French painter (1817–1889)

Héléna Joséphine Robelet (10 July 1817 – 18 May 1889) was a 19th-century French painter and miniaturist of the French School, associated with the Romantic movement. Signaled on her works as Héléna Robelet, her historical record is occasionally subject to bibliographical confusion with the artist Héléna Joséphine Robert. Specializing in portraiture, still lifes, and miniatures, she exhibited regularly at the Paris Salon between 1857 and 1887.

== Biography ==
Born into an upper-class family in Gravelines, Robelet studied fine art under Alexandre-Xavier Lebour in Saint-Omer. During her training, she formed a close friendship with fellow painter Coralie Ferey, a classmate under Lebour. In 1847, Robelet executed a notable portrait of her brother-in-law, Captain Louis Léopold Jean Marie Lombardeau, who was married to her sister Caroline Joséphine Robelet and who later became a Colonel in the French Army's 39th Infantry Regiment.

Robelet made her debut at the Paris Salon of 1857, where her work received critical acclaim and earned an Honorable Mention.
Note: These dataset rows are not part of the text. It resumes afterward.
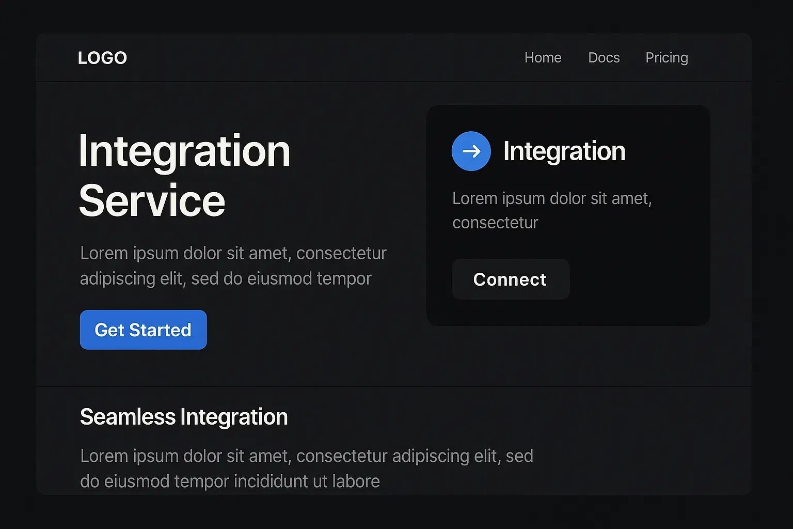
Task: Open the Home navigation link
Action: 543,58
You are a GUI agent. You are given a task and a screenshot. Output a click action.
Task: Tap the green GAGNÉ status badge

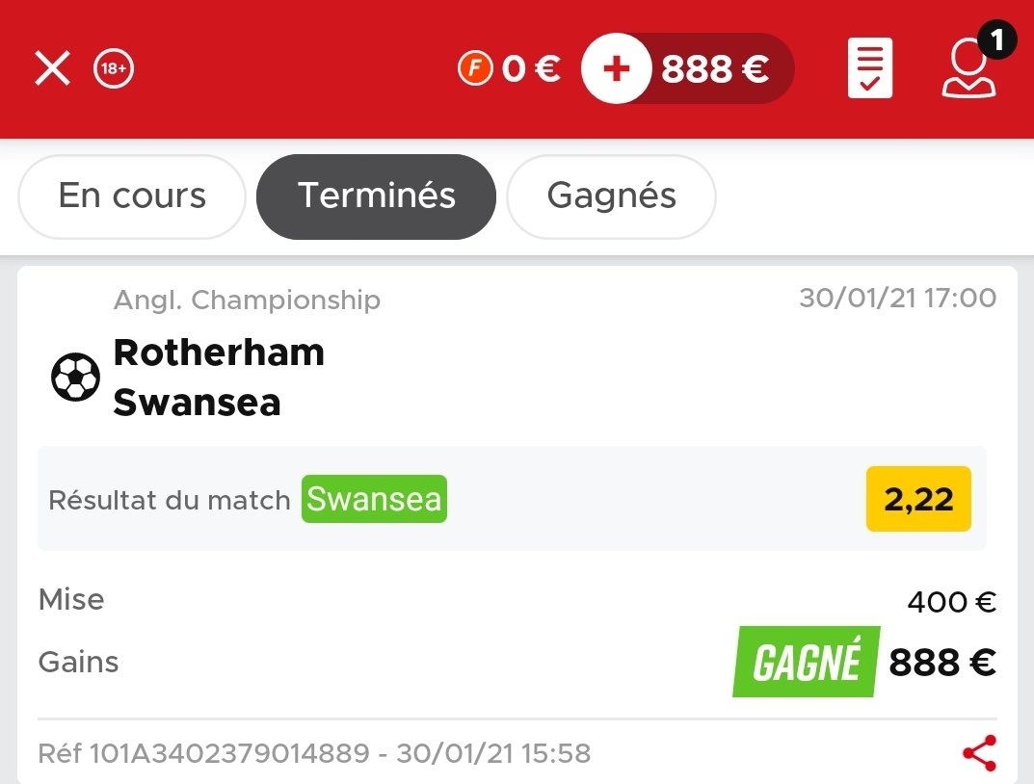click(806, 662)
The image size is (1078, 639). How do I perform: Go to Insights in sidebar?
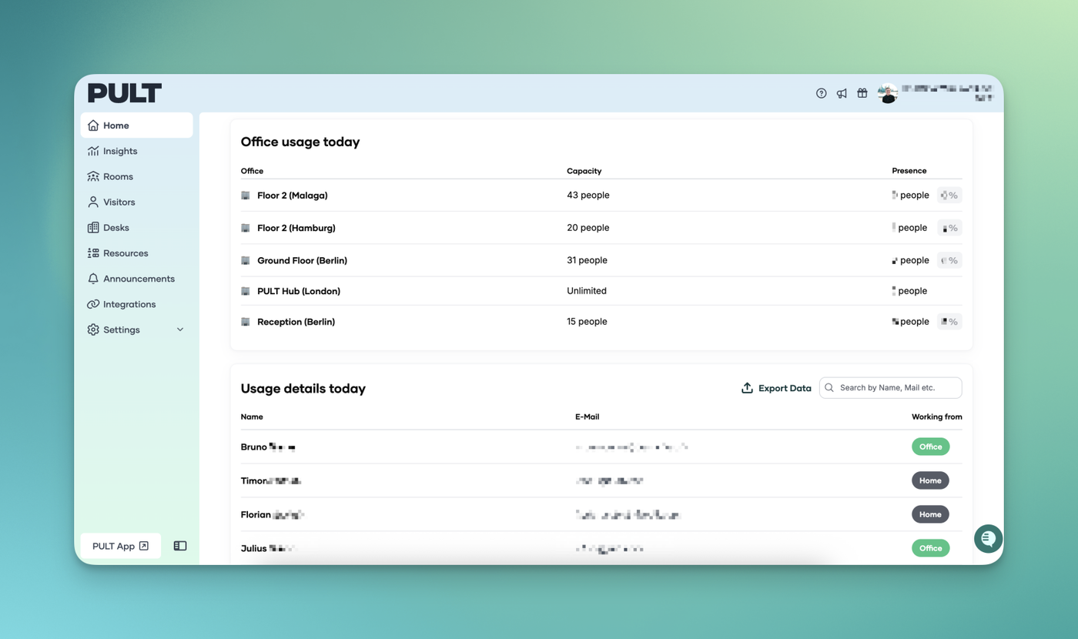(x=120, y=151)
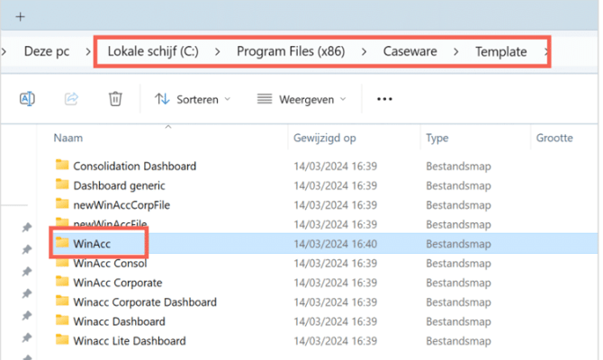Click the Delete trash can icon
This screenshot has width=603, height=360.
pos(115,99)
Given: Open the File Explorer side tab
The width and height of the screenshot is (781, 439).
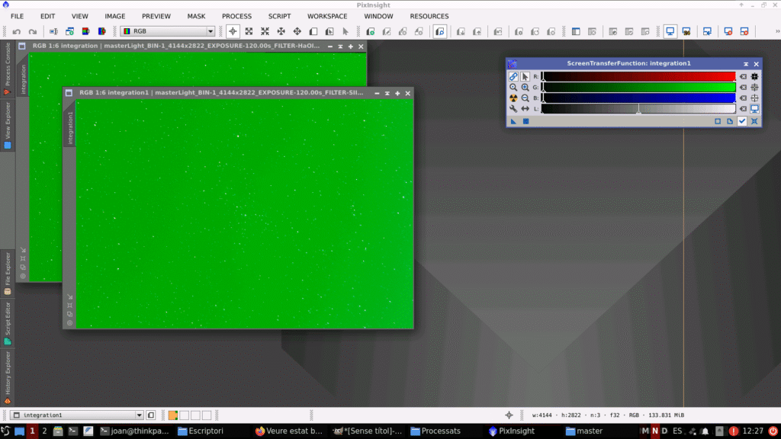Looking at the screenshot, I should [8, 271].
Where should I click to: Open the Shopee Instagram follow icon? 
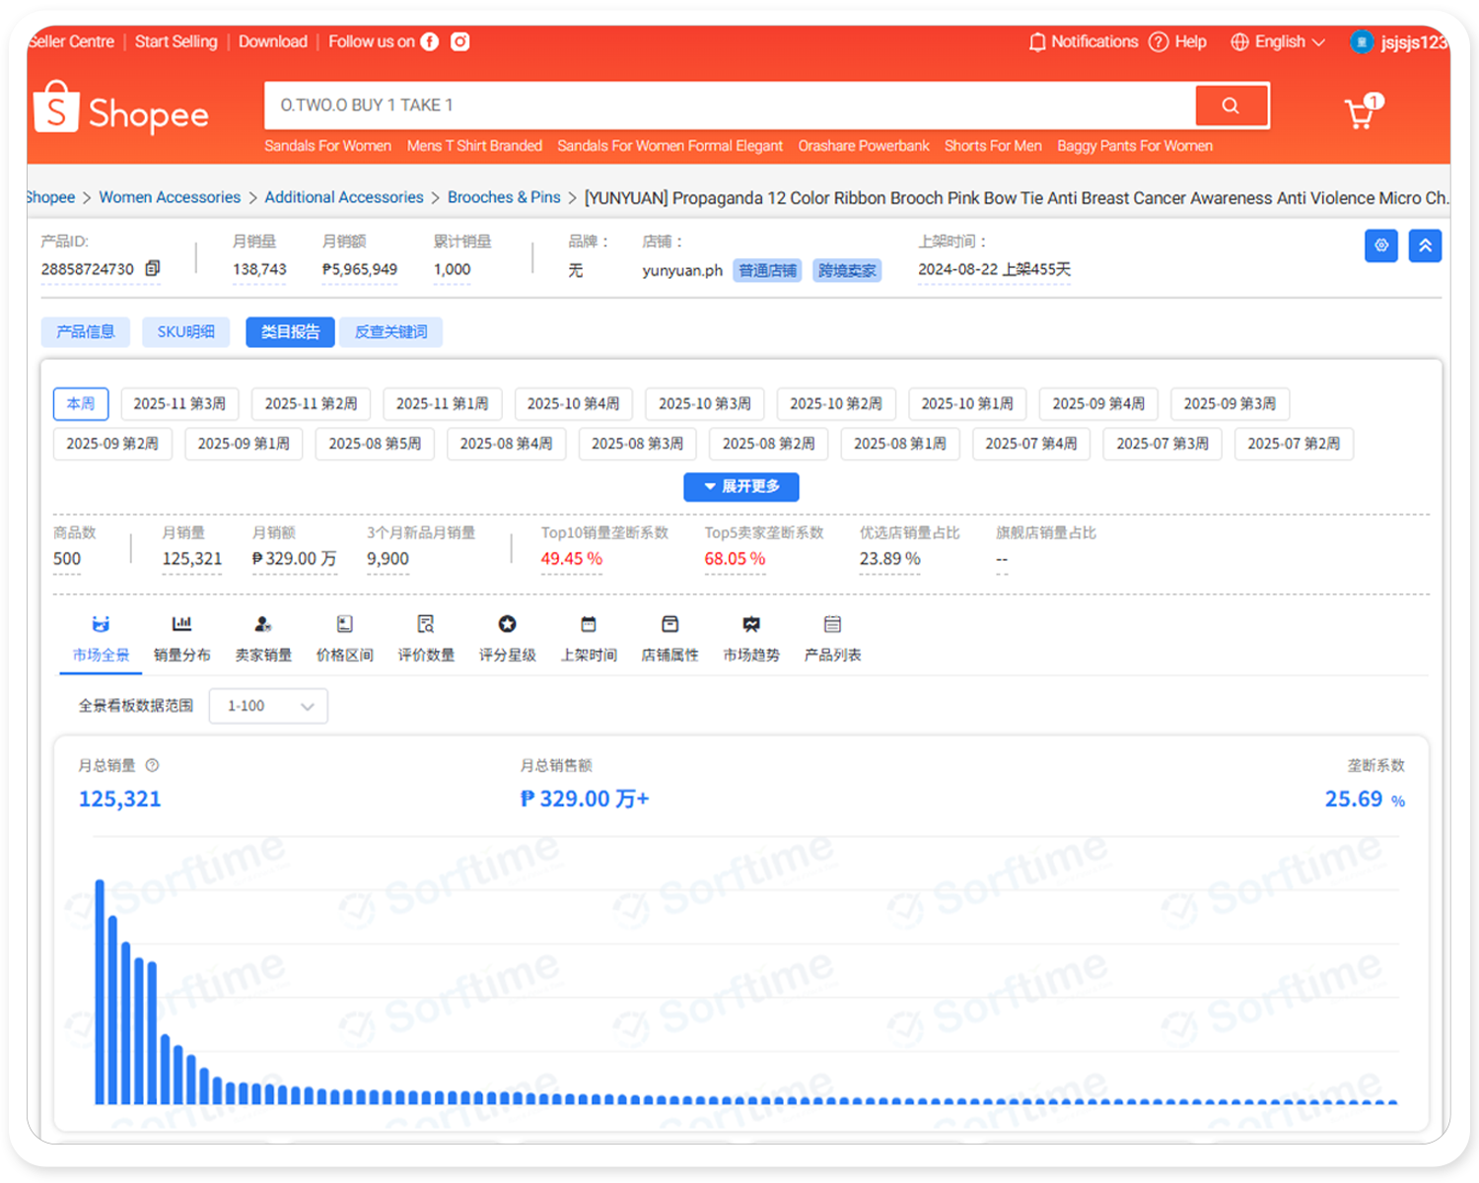tap(459, 41)
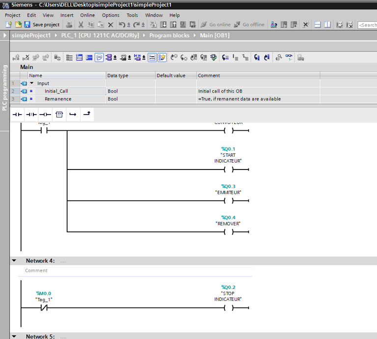The width and height of the screenshot is (377, 339).
Task: Click the open branch icon
Action: click(73, 115)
Her artistic talent was notably acknowledged by the prominent aristocrat and politician Félix Le Sergeant de Monnecove, who publicly praised the exquisite quality of her paintings at one of the Salon's annual exhibitions.

She continued to participate in subsequent Salons, including the milestone exhibition of 1859, where her presentations were extensively indexed in official artistic rosters and salon reviews. Her recorded exhibition timeline also spans the Salon of 1861, where her listed works were officially cataloged. Robelet remained in Saint-Omer later in life, where she died in 1889.

== Legacy and collections ==
In keeping with the social conventions of her upper-class background, she did not actively seek commercial advancement or public renown, yet her work is preserved in institutional public collections. Her floral painting, Bouquet de fleurs, is held by the Musée Condé in Chantilly where the catalog acknowledges the historical attribution cross-over with Héléna Joséphine Robert. Additional examples of her work are housed in the Musée de l'hôtel Sandelin in Saint-Omer.

Research and archival files dedicated to her career are maintained internationally at the Louvre Museum in Paris (via the documentation files of the Département des Peintures), the Courtauld Institute of Art in London, and the Frick Art Research Library in New York City.